L’accès à cet inventaire doit être possible à tous « dans le cas où il existe » aux historiens, journalistes et chercheurs de tous bords…. Par ailleurs, une copie de cet inventaire doit être remise impérativement aux Archives nationales avant tout transfert.
La véritable question serait de savoir s’il existe un inventaire des archives de la Présidence même partiel et est-ce que nous pouvons y accéder ? Quand cet inventaire a été établi et par qui ? Une autre question non moins importante serait de savoir aussi si cet inventaire a été fait avant ou après la Révolution et s’il y a eu présence d’un huissier-notaire, d’un représentant de la direction des Archives nationales ou encore des représentants d’instances mandatées.
Les services de la Présidence ont publié une sélection de documents lors du mandat de l’ex- président le Docteur Moncef Marzougui. Quel sens accorder à ce choix ? S’agit-il d’un déclassement qui obéit à une logique politique sélective de l’histoire de la Tunisie ou s’inscrit-il plutôt dans un contexte de sensibilisation à accorder à ces fonds existant à la présidence de la République. ( je n’évoque pas le livre noir parce qu’il relève d’une autre démarche). En tout cas, ces deux publications démontrent que ces fonds d’archives ont été bien visités et qu’il fallait les remettre immédiatement aux Archives nationales, nous aurons ainsi évité de vivre une situation grotesque marquée par l’absence de tout professionnalisme et par une légèreté du moins étonnante.

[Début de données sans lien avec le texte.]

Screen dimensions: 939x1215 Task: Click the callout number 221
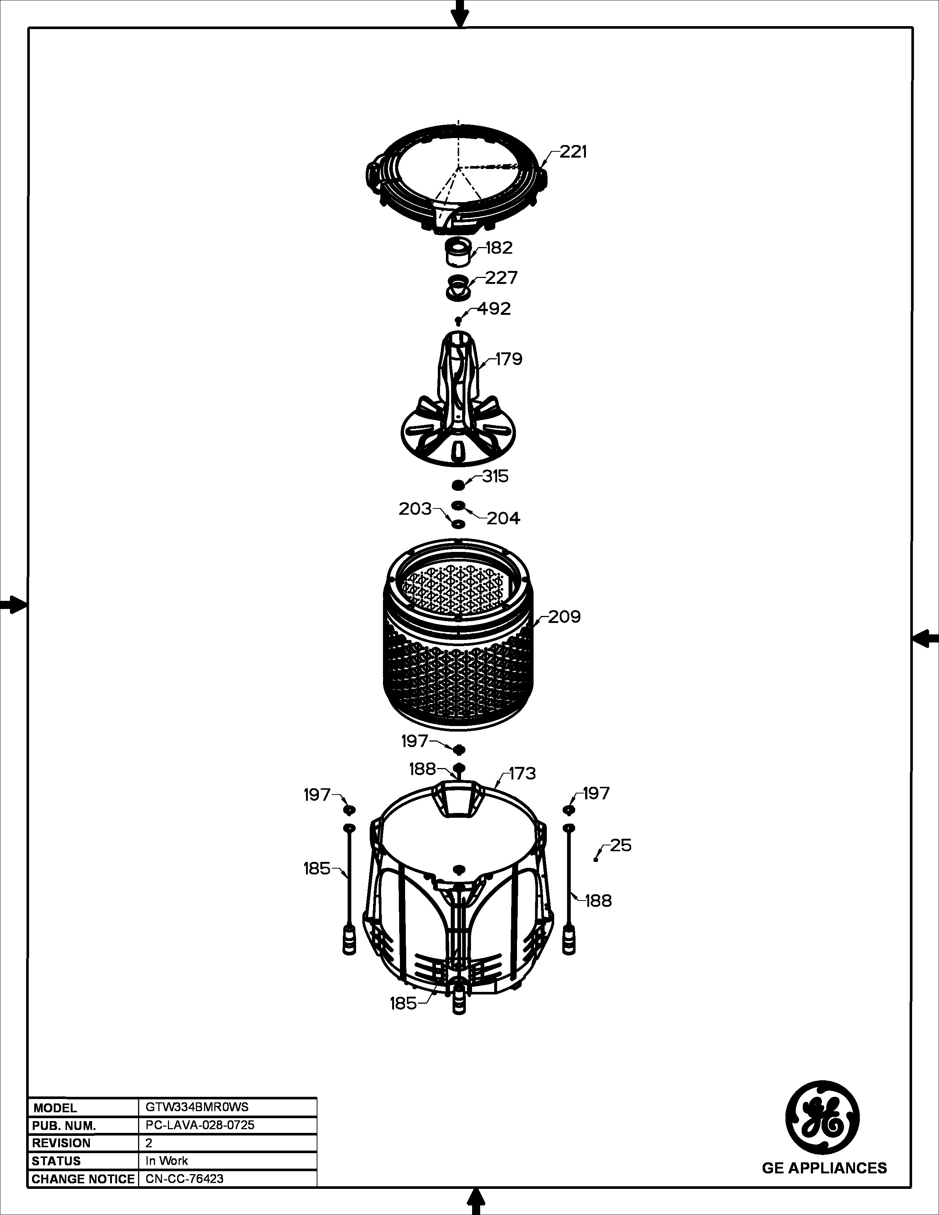[x=573, y=151]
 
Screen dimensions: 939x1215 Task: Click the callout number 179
[x=509, y=359]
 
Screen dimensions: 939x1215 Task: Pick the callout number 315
[x=495, y=476]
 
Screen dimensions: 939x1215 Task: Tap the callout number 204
[x=503, y=518]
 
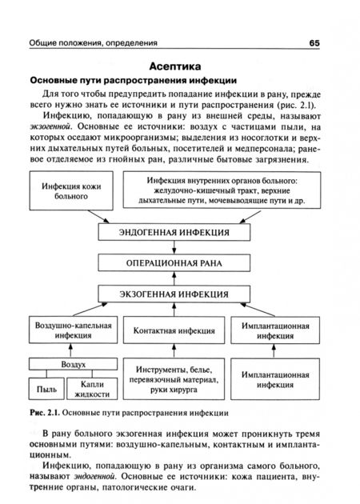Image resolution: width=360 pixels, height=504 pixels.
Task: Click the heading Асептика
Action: point(180,65)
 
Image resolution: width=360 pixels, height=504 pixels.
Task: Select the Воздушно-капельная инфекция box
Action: point(74,331)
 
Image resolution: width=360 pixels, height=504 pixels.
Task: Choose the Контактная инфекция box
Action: point(173,331)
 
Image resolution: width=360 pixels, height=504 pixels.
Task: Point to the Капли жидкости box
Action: point(96,387)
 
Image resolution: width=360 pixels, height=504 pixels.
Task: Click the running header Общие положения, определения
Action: point(93,42)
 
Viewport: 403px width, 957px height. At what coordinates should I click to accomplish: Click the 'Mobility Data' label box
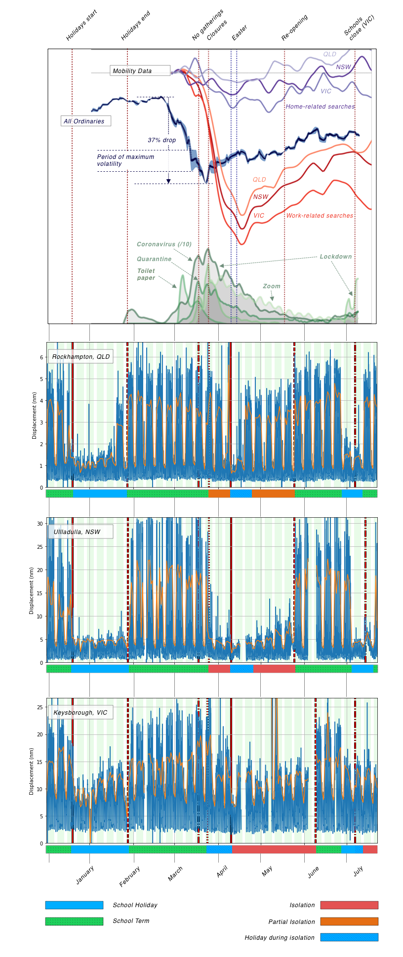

Un conseil à toute la classe politique : Ne transférez jamais des fonds d’archives sans mandat précis et surtout sans inventaires vérifiables et identifiables. Toute entorse à ces règles même de bonne foi fait de celui qui la commet un receleur voire même un faussaire.
Un autre conseil aux nouveaux locataires du palais de Carthage, ne manquez surtout pas de faire l’inventaire de tous les biens de la Présidence, y compris les archives. En toute logique ce sont les Archives nationales qui doivent disposer d’une copie de cet inventaire, autrement cette affaire fera partie « des mystères » de Carthage lors du mandat du Dr Moncef Marzougui.
Cependant, il ne faudrait pas croire qu’en étudiant ces archives, des révélations spectaculaires seront découvertes, et ce pour trois raisons :
– Ceux qui ont déjà gouverné et manipulé ces archives ne sont pas assez stupides pour laisser des traces évidentes de leurs compromissions effectives dans les exactions et les crimes commis
– Les contenus des archives ne constituent pas nécessairement la vérité.
– Certaines faux/vraies archives sont établies précisément pour étouffer la vérité.
Il ne faudrait donc pas croire à l’impartialité, la neutralité et l’authenticité de tous les documents d’archives. Il y’a donc un travail d’investigation qu’il faudrait envisager, qui prend du temps parfois, pour faire parler les archives. C’est un travail de spécialistes.
Enfin, je rappelle pour ceux qui ne le savent pas encore, que la collecte, le traitement et la conservation des archives est une profession difficile qui demande plusieurs années d’études supérieures et que les acquis d’aujourd’hui permettent d’avoir de hautes institutions qui symbolisent l’État. Nous pensons ainsi tout particulièrement aux Archives nationales, à la Bibliothèque nationale qui sont, en grande partie, le résultat de plusieurs années de lutte de nos associations professionnelles archivistes, documentalistes et bibliothécaires et des collègues historiens pour ériger ces institutions, essentielles pour la sauvegarde de la mémoire nationale.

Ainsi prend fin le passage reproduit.